CJ: Way to go Haddock, only took you 20 minutes to knock him off the wagon.

Gene: Ahem, and the 'Endie' winner is, Danica Patrick! Unfortunately Danica couldn't be here tonight, she's off branding, or marketing, or shooting a commercial or something. So, after we bought ten boxes of cookies in the parking lot, here to accept Danica's 'Endie' is a 12 year old Girl Scout.

CJ: Damn! If she was four inches shorter, she'd look just like Danica!

Hanner: I told you.

Gene: Okay folks, the owners have asked me to tell you that they do sell alcohol, and if I may add, this show will seem a lot better after a few pops. Right Hanner? Hanner? Where the hell did he go?

CJ: He's over there doing shots with the waitress.

Gene: Alright, this next 'Endie' is one of my favorites. The 2009 'Endie' for "Wrecker Without a Clue". The nominees are Brad Keselowski vs Justin Algaier. Brad Keselowski vs Kyle Busch. Brad Keselowski vs Carl Edwards. Brad Keselowski vs Jason Leffler. Brad Keselowski vs Anything that Moves. Brad Keselowski vs Denny Hamlin.

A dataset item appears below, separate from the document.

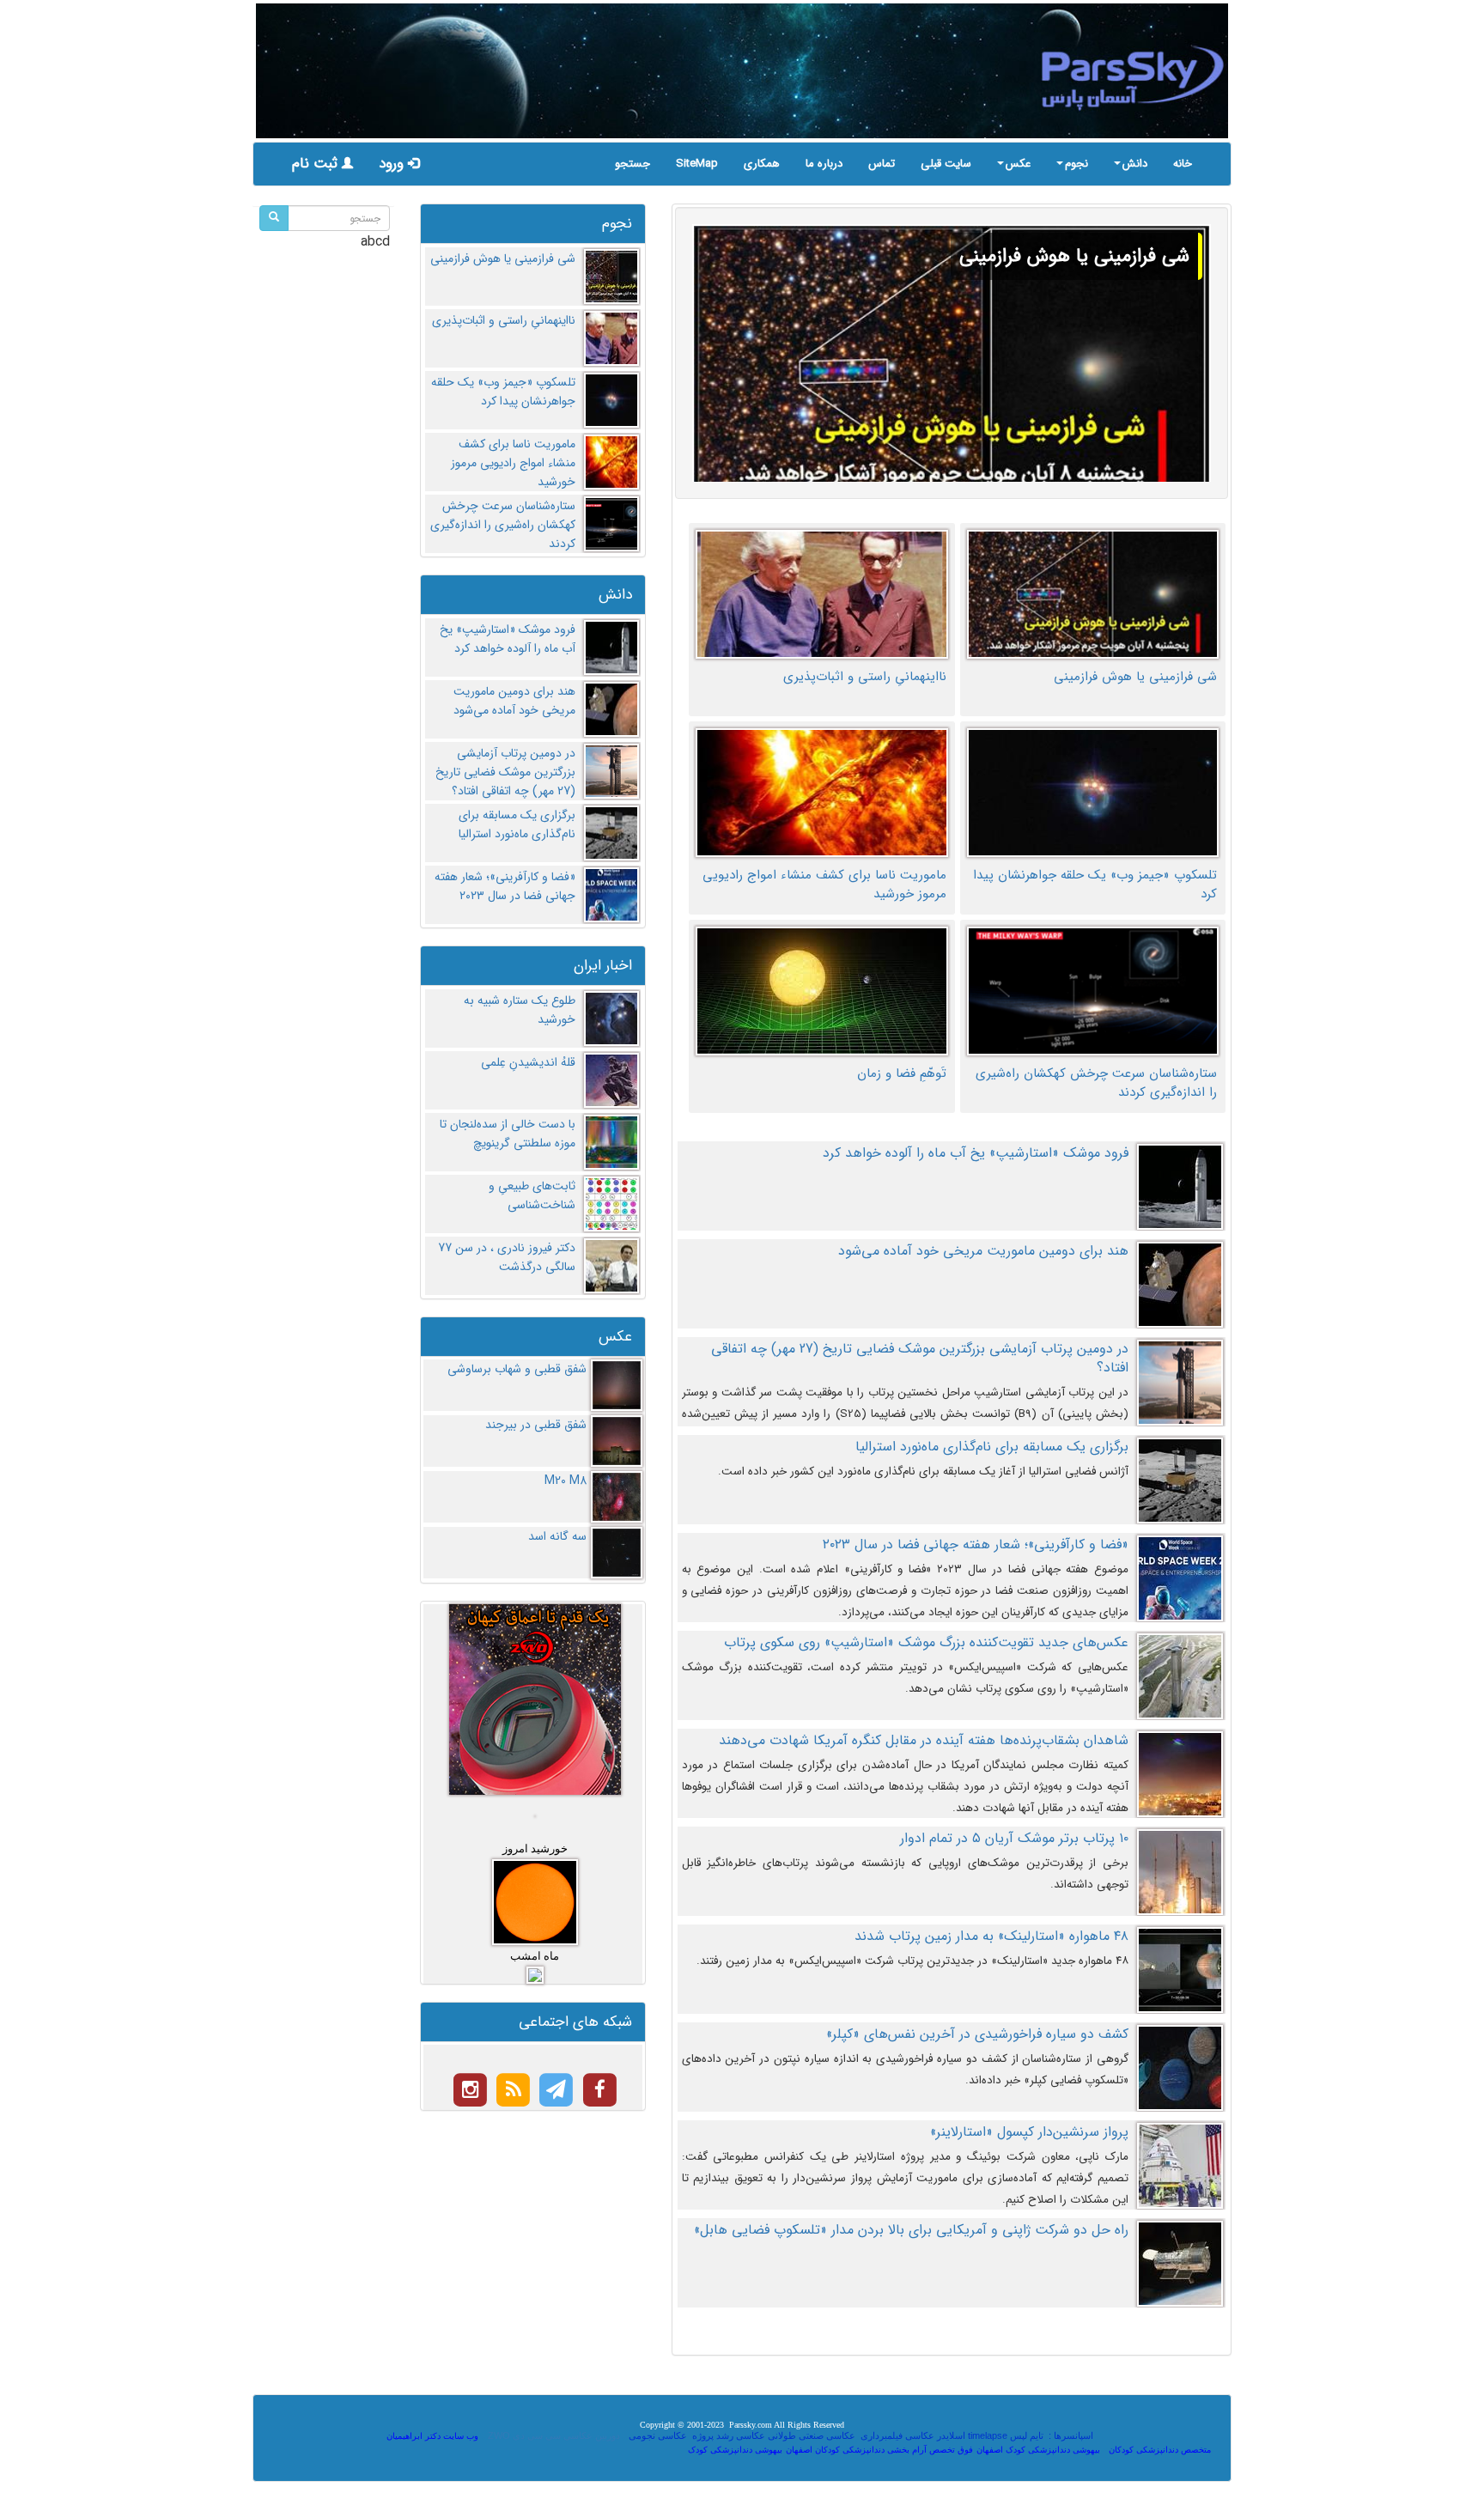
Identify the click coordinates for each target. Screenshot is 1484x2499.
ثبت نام (317, 163)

CJ: Gee, I wonder who wins this?

Gene: And the 'Endie' winner is....

{A Go Daddy Monte Carlo comes crashing through the front wall and ends up at the base of the stage. Smoke and carnage from broken chairs and tables are everywhere.}
Gene: . What the hell!!!
CJ:Damn! All three of them are in there and they don't look happy. Let's get the hell out of here, Hanner can take a punch.
"Thanks for watching the 2009 'End of the Year" awards here on El Ocho, ESPN 8. Goodnight and be sure to use our sponsor,, for all of your, your, well whatever they sell, those needs. This has been Don Pardo speaking."